Extrait de page
+ + + + +
Dans le monde muséal actuel, il n’est pas si fréquent qu’un artiste vivant d’ici soit l’objet d’une rétrospective digne de ce nom. Encore moins un photographe. Du coup, deux solos consacrés à deux d’entre eux (Raymonde April au 1700 La Poste, à Montréal, et Evergon au Musée national des beaux-arts du Québec), c’est un petit miracle qu’il faut souligner. Sans compter que Théâtres de l’intime constitue une occasion, rare et privilégiée, de découvrir un corpus singulier de quelque 230 œuvres réalisées sur cinq décennies par l’un de nos grands artistes : Evergon (Albert Jay Lunt, né à Niagara Falls en 1946), aussi connu sous les pseudonymes de Celluloso Evergonni, Eve R. Gonzales, Egon Brut, et Chromogenic Curmudgeons.

Après des études en arts visuels à l’Université Mount Allison (Nouveau-Brunswick), Lunt fréquente le Rochester Institute of Technology, où il s’initie à la photographie. Professeur aux universités d’Ottawa et Concordia, il devient Evergon – prénom asexué et éternel, permettant l’affranchissement émancipateur du nom de famille – et développe une pratique inscrivant le privé et l’intime dans la sphère publique, notamment en matière de droits des gays1. Ce qui constitue une démarche foncièrement politique et militante, engagée dans une remise en question des stéréotypes et des modèles sociaux.

L’œuvre d’Evergon multiplie les identités queers et trans, les travestissements baroques et maniéristes, autant que les revisitations de peintures et de sculptures anciennes, ce que l’exposition démontre avec force et conviction. La scénographie privilégiée exemplifie cet éclatement des genres (en matière de sexualité autant que de sujets et de storytelling), de même que des techniques. Cette vision polymorphe, fondamentalement postmoderne, lui a permis de décupler les itérations de soi et de médiums ; ainsi passe-t-il sans complexes de l’argentique à l’électrostatique, du cyanotype au Polaroïd, du collage à la photocopie, de l’holographie au numérique, etc.

Aménagé en une succession de salles aux coloris luxueux et chatoyants – à l’image de l’esthétique du photographe –, le parcours s’ouvre sur un cliché unique, tiré de la série Ramboys : A Bookless Novel. Works by Egon Brut and Celluloso Evergonni. La photographie Ramboy Offering Polaroïd of Self Exposed in Hiding (1996) montre un jeune homme-bélier s’adressant directement au visiteur et lui tendant un Polaroïd, l’engageant par ce geste à traverser le miroir pour pénétrer dans un univers fantasque. Accepter cette invitation, c’est consentir à explorer une cosmogonie qui peut faire sourire, rire, pleurer, mais aussi remuer, déranger, voire choquer. À l’autre bout, la trajectoire se clôt sur une photo de Margaret (Cowgirl : Margaret on Rockinghorse, 2003), mère et muse de l’artiste ; entre les deux, on sillonnera une enfilade de salles séparées par des couloirs étroits et des arches insufflant une atmosphère familière et intime faisant écho à celle à l’œuvre chez Evergon.
+ + + + +
Données fournies

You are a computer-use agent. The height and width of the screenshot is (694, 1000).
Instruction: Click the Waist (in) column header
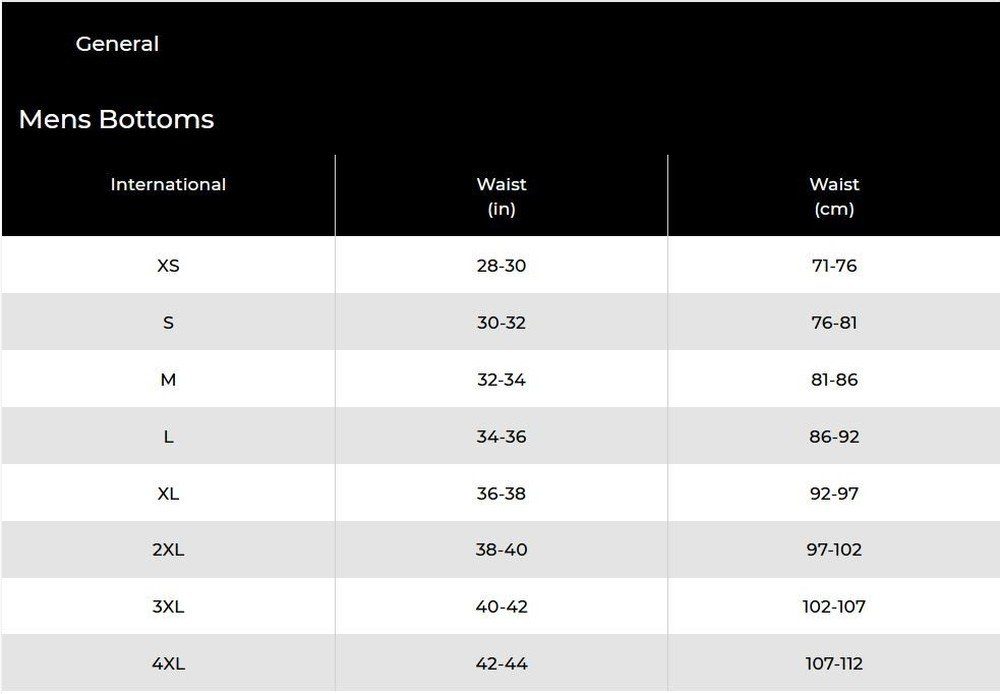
+ + + + +
Consignes
Réécris le passage du texte sur Evergon qui commence aux mots « Après des études » et s'arrête après « des modèles sociaux. », en remplaçant « Lunt » par « Albert Jay Lunt ». Les données ne servent à rien ici.

Réponse
Après des études en arts visuels à l’Université Mount Allison (Nouveau-Brunswick), Albert Jay Lunt fréquente le Rochester Institute of Technology, où il s’initie à la photographie. Professeur aux universités d’Ottawa et Concordia, il devient Evergon – prénom asexué et éternel, permettant l’affranchissement émancipateur du nom de famille – et développe une pratique inscrivant le privé et l’intime dans la sphère publique, notamment en matière de droits des gays1. Ce qui constitue une démarche foncièrement politique et militante, engagée dans une remise en question des stéréotypes et des modèles sociaux.